Jeśli przejdziesz teraz na Twittera i zaczniesz szukać „#climate”, „#climatescam” pojawi się jako najlepszy wynik wraz z bufetem fałszywych informacji.

Przedzierając się przez memy, można odnieść wrażenie, że zmiana klimatu jest sfabrykowanym zjawiskiem wykorzystywanym przez socjalistów do podsycania strachu, pozbawiania nas swobód i ostatecznego wypłukiwania kieszeni.

Dezinformacja tego rodzaju była szczególnie rozpowszechniona podczas listopadowej konferencji COP27, gdzie wspomniany wcześniej hashtag pojawił się w blisko 24,000 XNUMX postów.

Trzeba jednak powiedzieć, że zaledwie 20 użytkowników Twittera odpowiadało za jedną czwartą wszystkich niedyskrecji w tym roku. Decyzja Muska o cofnięciu zakazów dla wcześniej zakazanych osobistości – w tym spiskowców globalnego ocieplenia – pozwoliła na odrodzenie się opinii sprzecznych z wszechobecną nauką.
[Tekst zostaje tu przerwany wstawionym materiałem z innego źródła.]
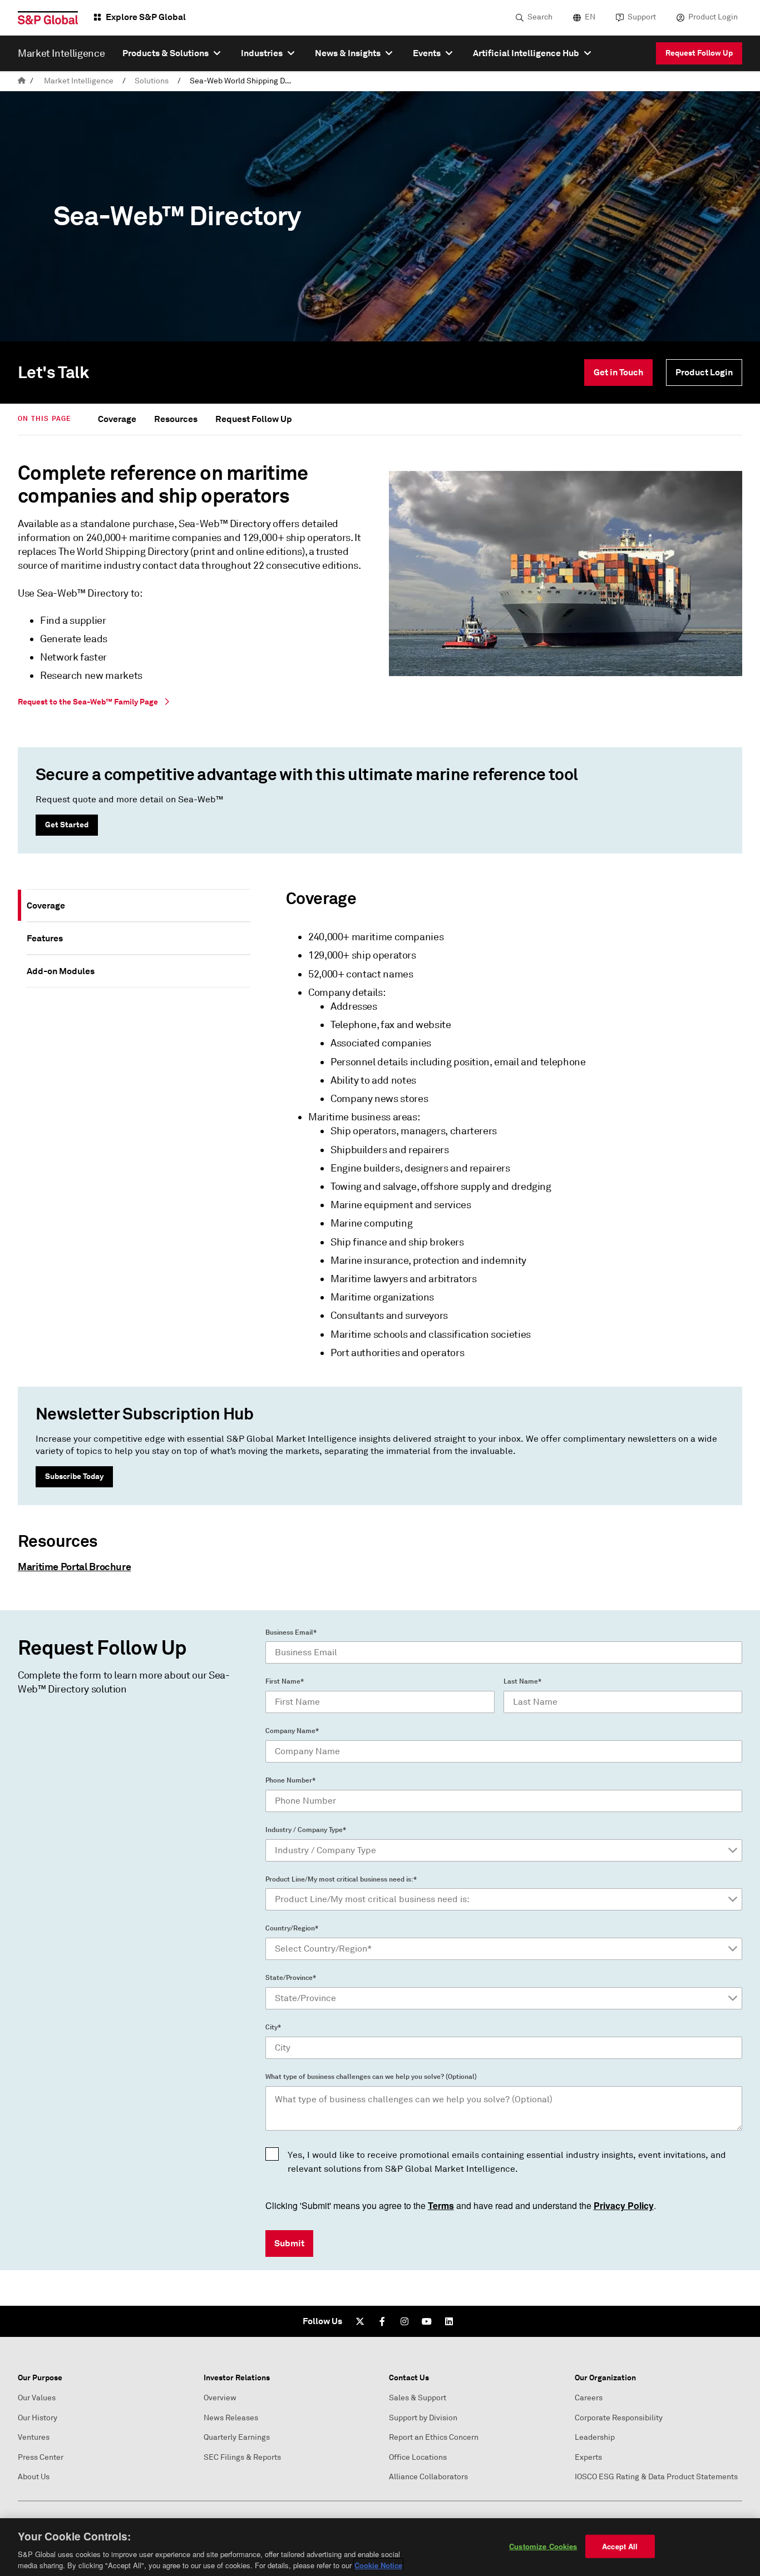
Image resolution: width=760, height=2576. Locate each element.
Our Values (37, 2398)
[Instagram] (404, 2321)
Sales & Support (417, 2398)
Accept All (620, 2546)
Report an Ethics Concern (433, 2437)
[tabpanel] (500, 1129)
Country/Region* (291, 1928)
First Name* (284, 1681)
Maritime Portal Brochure (74, 1566)
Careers (589, 2398)
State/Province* (290, 1977)
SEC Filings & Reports (242, 2457)
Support (642, 17)
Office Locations (418, 2457)
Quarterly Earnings (237, 2437)
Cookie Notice (378, 2564)
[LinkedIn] (449, 2321)
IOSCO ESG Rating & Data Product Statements (656, 2476)
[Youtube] (427, 2321)
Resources (176, 419)
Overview (220, 2398)
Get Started (66, 825)
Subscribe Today (74, 1476)
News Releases (231, 2418)
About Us (34, 2476)
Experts (588, 2457)
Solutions (152, 81)
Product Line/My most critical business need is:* (341, 1879)
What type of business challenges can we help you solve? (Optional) (371, 2076)
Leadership (595, 2437)
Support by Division (423, 2418)
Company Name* (292, 1730)
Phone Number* (290, 1780)
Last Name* (522, 1681)
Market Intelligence (78, 81)
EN (590, 17)
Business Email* (291, 1632)
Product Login (713, 17)
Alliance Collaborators (428, 2476)
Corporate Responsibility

Jedna taka postać, Jordan Peterson, niedawno zabrał się do Twittera i odrzucił pomysł, że potrzebne są globalne wysiłki na rzecz osiągnięcia zerowej emisji dwutlenku węgla netto. Oczywiście, Badania naukowe uznał ten cel nie tylko za konieczny, ale za absolutnie niezbędny.

Z drugiej strony, klimatolodzy i eksperci mają to rozważać opuszczając Twittera w sumie, ponieważ jego zalety coraz bardziej gubią się w ścianie hałasu i kłótni.

„Rozumiem klimatologów, którzy twierdzą, że nie jest to już produktywne miejsce do wzajemnych rozmów” – mówi Jenny King, kierownik działu działań obywatelskich i edukacji w Instytucie Dialogu Strategicznego.

„Stali się piorunochronami dla mowy nienawiści i gróźb śmierci, obserwujemy prawdziwą eskalację gróźb pod ich adresem, mających na celu wypędzenie ich z platformy” – wyjaśniła.

W świecie, w którym coraz więcej ludzi konsumuje wiadomości z mediów społecznościowych, warto pomyśleć o platformie z ogromny zasięg z Twittera nadal świadomie wprowadza ludzi w błąd – i to w tak istotnym temacie, jak zmiana klimatu.